У Молчанова было две причины, заставившие его бежать из Москвы.
Он не придавал особенного значения тому, что украл, как про него говорили в Москве, жидовскую девку.
Никакая кара за это его не ожидала. Но у него было другое дело, посерьезнее.
Во-первых, он как-то так обошел одного видного московского боярина, что боярин в благодарность за его «волхования» записал на него двух своих дворовых людей и в придачу к ним пару хороших лошадей и сани.
А, во-вторых, у него случилась кровавая драка с дворянами, проживавшими у этого, обойденного им боярина.
В драке он был ранен и сам убил троих.
Он был хороший фехтовальщик. Это его спасло от неминуемой смерти.
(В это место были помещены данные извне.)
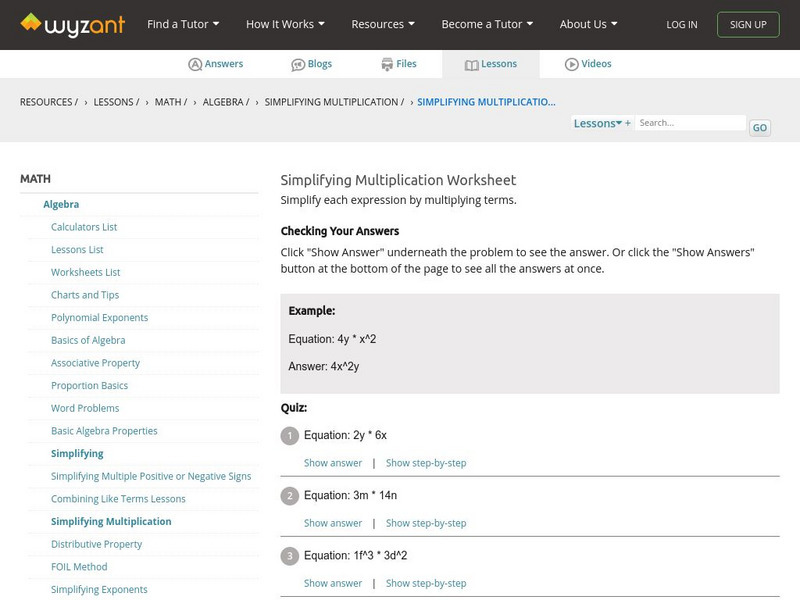The width and height of the screenshot is (800, 600).
Task: Click the Files printer icon
Action: pyautogui.click(x=387, y=64)
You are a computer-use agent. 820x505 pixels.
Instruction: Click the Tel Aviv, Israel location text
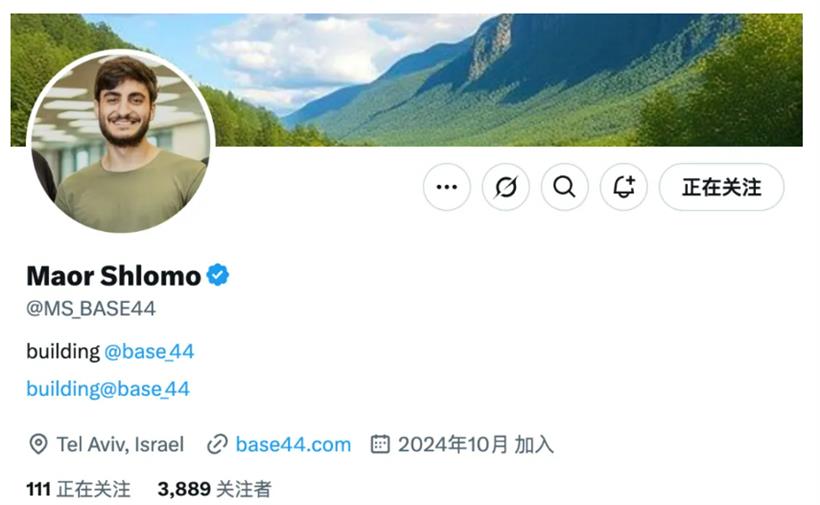pos(120,444)
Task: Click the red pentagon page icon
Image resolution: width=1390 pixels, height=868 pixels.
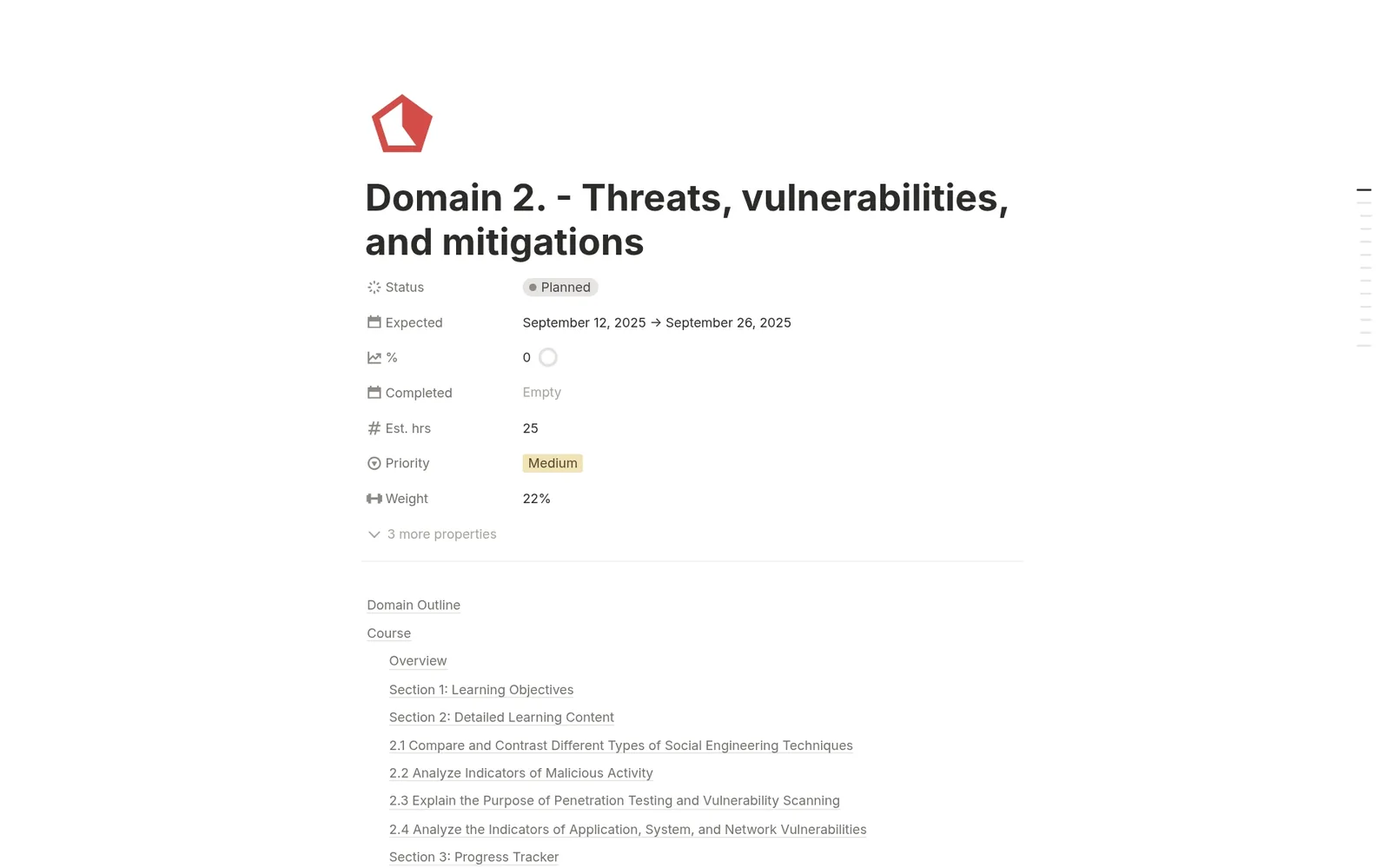Action: click(401, 123)
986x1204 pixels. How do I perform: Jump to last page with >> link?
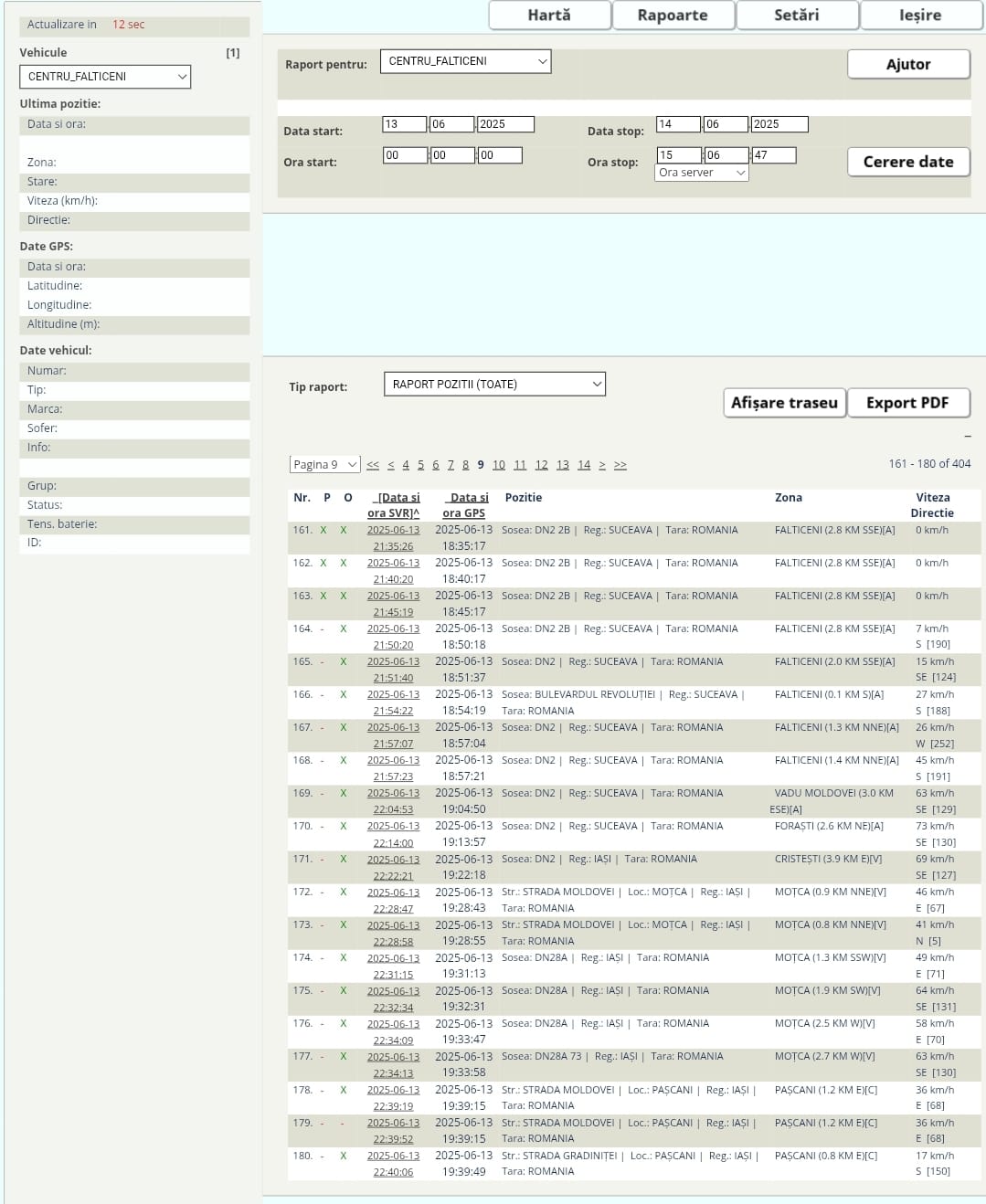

Да спасла его еще темная ночь, когда драка случилась.
В ту же ночь на заре он и уехал в Тушино.
Из Тушина он намеревался пробраться вместе со своей еврейкой в Калугу искать милостей при укрывшемся там тушинском царике.
Он уже заранее обрекал себя на всякия унижения, которые ему придется претерпеть во время хождений по близким царику людям.
Но дело изменилось сразу.
В Калугу его сопровождал отряд хорошо вооруженных и хорошо знающих военное ремесло людей.
Не семь человек, а целая сотня.
Будь у него только семь человек, он ехал бы в возке, кутался бы в шубу и, вероятно, за всю дорогу из этого возка не вылез бы ни разу.
И вступил бы в Калугу, как ищущий защиты и приюта бедный, обиженный московский дворянин… Но теперь он мог показать себя совсем с другой стороны.
Не зачем было унижаться и просить.
Он решил, что вступит в Калугу на заре в вычищенном панцире, построив своих запорожцев по четыре в ряд.